C’était hier la journée nationale de l’accès au droit. Suite de nos pérégrinations dans trois maisons de la justice et du droit (MJD), au contact d’une douzaine d’intervenants, et d’une centaine de requérants.

par Antoine Bloch, Journalistele 25 mai 2022

V. la première partie de cet article.

 

En Champagne, permanence de l’association locale de soutien aux tuteurs familiaux, qui accompagne de près ou de loin un millier d’entre eux, entre l’Aube et la Marne voisine. « Ma sœur a mis un peu le grappin sur mon père… », entame Jean*, la soixantaine, en reprenant son souffle, « et elle s’est portée tutelle sans qu’on en soit averti ». L’intervenant est surpris : « En théorie, quand on fait une demande de mesure de protection, on est censé communiquer les identités de tous les membres de la famille », en plus de joindre le livret du même nom. Faute d’avoir été consulté, Jean a fait un courrier à la juge, « en l’informant comme quoi on n’avait pas été informé ». Dans la foulée, il a demandé à « avoir de la visibilité sur les comptes en banque », en vain : « Elle n’a de comptes à rendre qu’à votre père et à la juge », objecte l’intervenant. À l’écoute du portrait que Jean brosse de sa fameuse frangine, on se dit que les dîners de famille doivent être animés : « Depuis son mariage avec un agriculteur qui a beaucoup de terres, du jour au lendemain, elle s’est vue grande dame. Elle est prête à tout, elle est pas humaine. » En fait, aucun risque : des dîners de famille, ils n’en font plus depuis un bail, et d’ailleurs, « la dernière fois que j’ai vu mon père, qui est Alzheimer, il m’a pas reconnu ». Après de longues secondes de réflexion, Jean parvient à situer dans le temps cette dernière rencontre : « C’était il y a quinze ans. » Dégainant un Cerfa de requête, l’intervenant en arrive à la conclusion suivante : « Peut-être qu’elle vous a mentionné, mais qu’elle a précisé que ça faisait une vingtaine d’années que vous n’aviez plus de contact avec votre père, ce qui a pu conduire la juge à ne pas vous convoquer. » « C’est parce que c’est elle qui a mis des barrières ! », proteste énergiquement Jean. « Bon, au moins, j’ai un avis », poursuit-il une fois calmé, « parce qu’entendre tous les sons de cloche de partout… »

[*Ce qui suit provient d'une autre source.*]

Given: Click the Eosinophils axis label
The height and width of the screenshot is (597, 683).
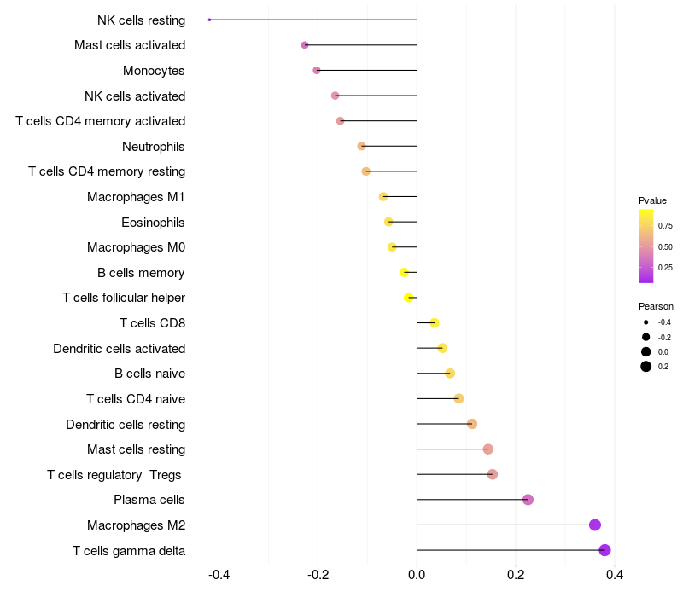Looking at the screenshot, I should [x=153, y=223].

« Ne faites surtout pas de recours tout seul »

Porte de Saint-Ouen, permanence d’une avocate en droit des étrangers. « Comment vous avez entendu parler de la maison ? Par bouche-à-bouche ou… ? », lance l’avocate, avant de se reprendre dans un grand éclat de rire. Tariq a été régularisé par le travail en 2016, et sa demande de naturalisation vient d’être « refusée ». En fait, elle est ajournée à deux ans : « L’ajournement, ce n’est pas un refus, mais une chance », estime l’avocate. Ce qui chagrine Tariq, c’est la lapalissade qui tient lieu de motivation : on lui reproche d’avoir « séjourné de manière irrégulière » sur le territoire antérieurement à sa régularisation. Lui croit comprendre « de manière intermittente ». Or il le jure, il n’est jamais ressorti de France. « Alors oui, sauf que là, ça ne veut pas du tout dire ça », corrige l’avocate, « ça veut dire “de manière illégale”… »

— En plus, j’ai des récépissés avant 2016, et toutes mes feuilles d’impôt, et tout.

— Et pourquoi vous ne les avez pas données dès le début ?

— Ils ne demandent que les trois dernières années.

— Mais la liste, elle n’est pas limitative, il faut leur donner le maximum.

Tariq ne veut pas attendre les deux ans, et tient à faire un recours hiérarchique, parce que « je connais plein de gens qui l’ont eue après une contestation ». « Ne le faites surtout pas tout seul », explique l’avocate, « vous devez au moins être assisté d’un juriste, qui va vous aider à rectifier des petites choses dans votre courrier ». À l’accueil, la greffière objecte que « mes juristes ne perdront pas de temps à faire un courrier qui ne servira à rien, parce que vous contestez une chose qui n’est pas contestable. Ce sera même encore pire, parce qu’on vous reproche d’avoir été illégalement sur le territoire, et vous voulez expliquer qu’en plus, vous avez travaillé illégalement. » Finalement, c’est un écrivain public qui aide Tariq à rédiger son recours.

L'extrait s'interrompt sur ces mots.